Another Redditor said those that are running into an Outlook email service that suddenly doesn't work have to go into their OneDrive account and start deleting the attachments.
"Hopefully you know your OneDrive password, because if you need to reset it or access files in a private OneDrive folder under this email account you can't receive the reset email," they wrote.
That said, not everyone on Reddit was upset.
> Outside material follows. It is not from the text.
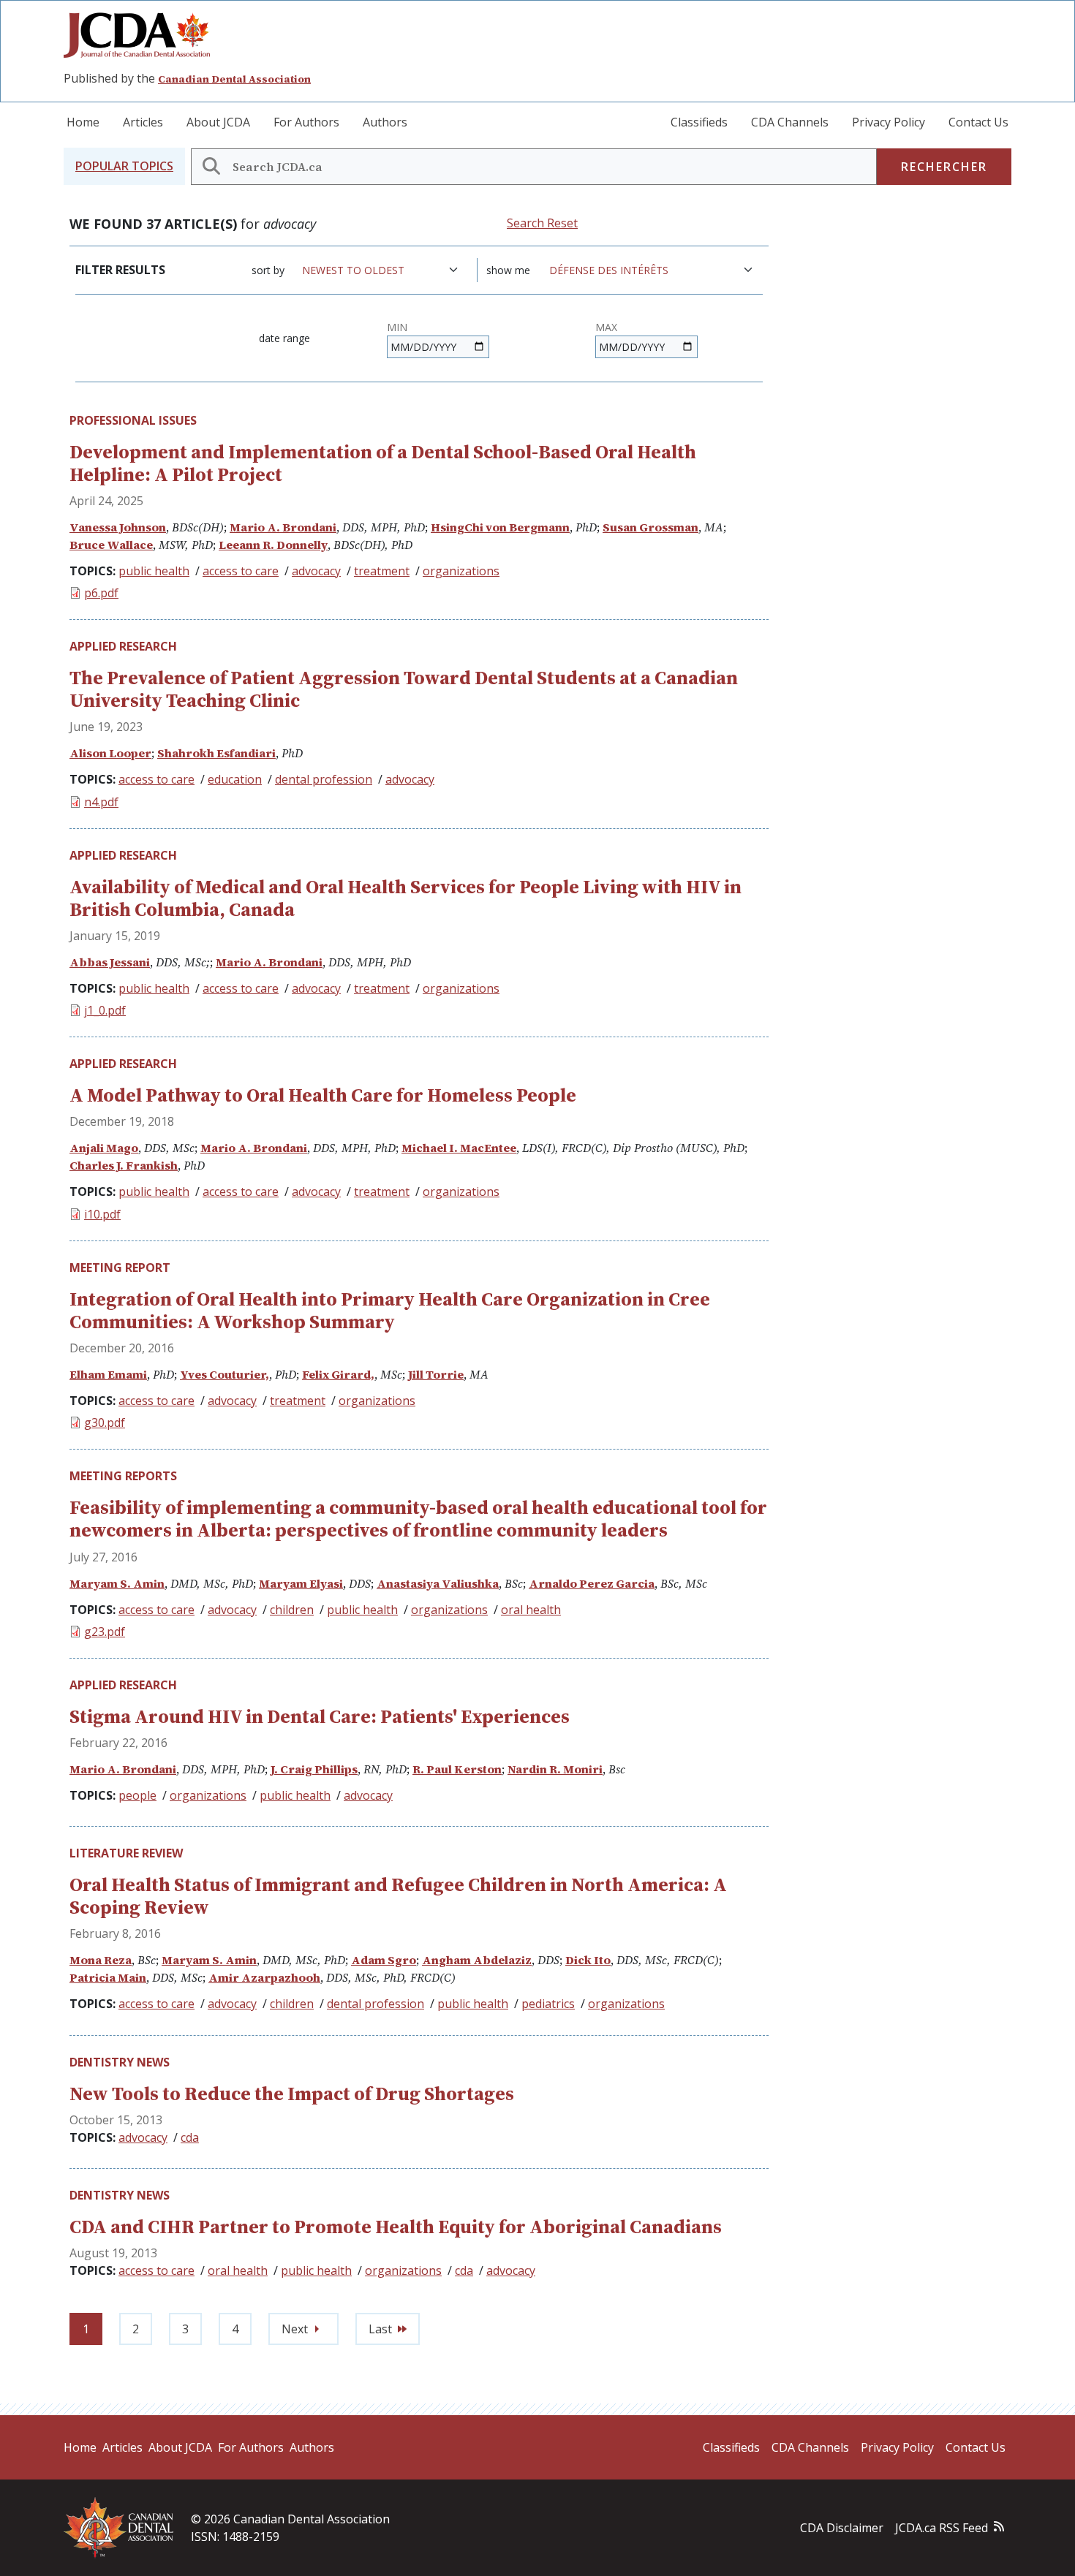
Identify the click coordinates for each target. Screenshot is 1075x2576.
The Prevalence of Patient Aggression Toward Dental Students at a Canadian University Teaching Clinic (403, 688)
One user said 5GB for free storage felt "pretty reasonable" and added that "most people won't even come close to that 5GB limit."
"Maybe delete some things?" another wrote. "Digital hoarding is so baffling to me."
As a heads-up, Microsoft said in the same advisory about the February 1 change that starting November 30, "Microsoft 365 Personal or Microsoft 365 Family subscribers will no longer be able to create a new email address for any personalized domain associated with their Outlook.com mailbox."
Those with a personalized email address in Outlook.com will be able to keep it after that time and use it without a disruption, but if they remove the address from the Outlook account after that date, they won't be able to get it back.
They will have to switch over to a Microsoft 365 subscription, where they will get – among other benefits – 50GB of email storage.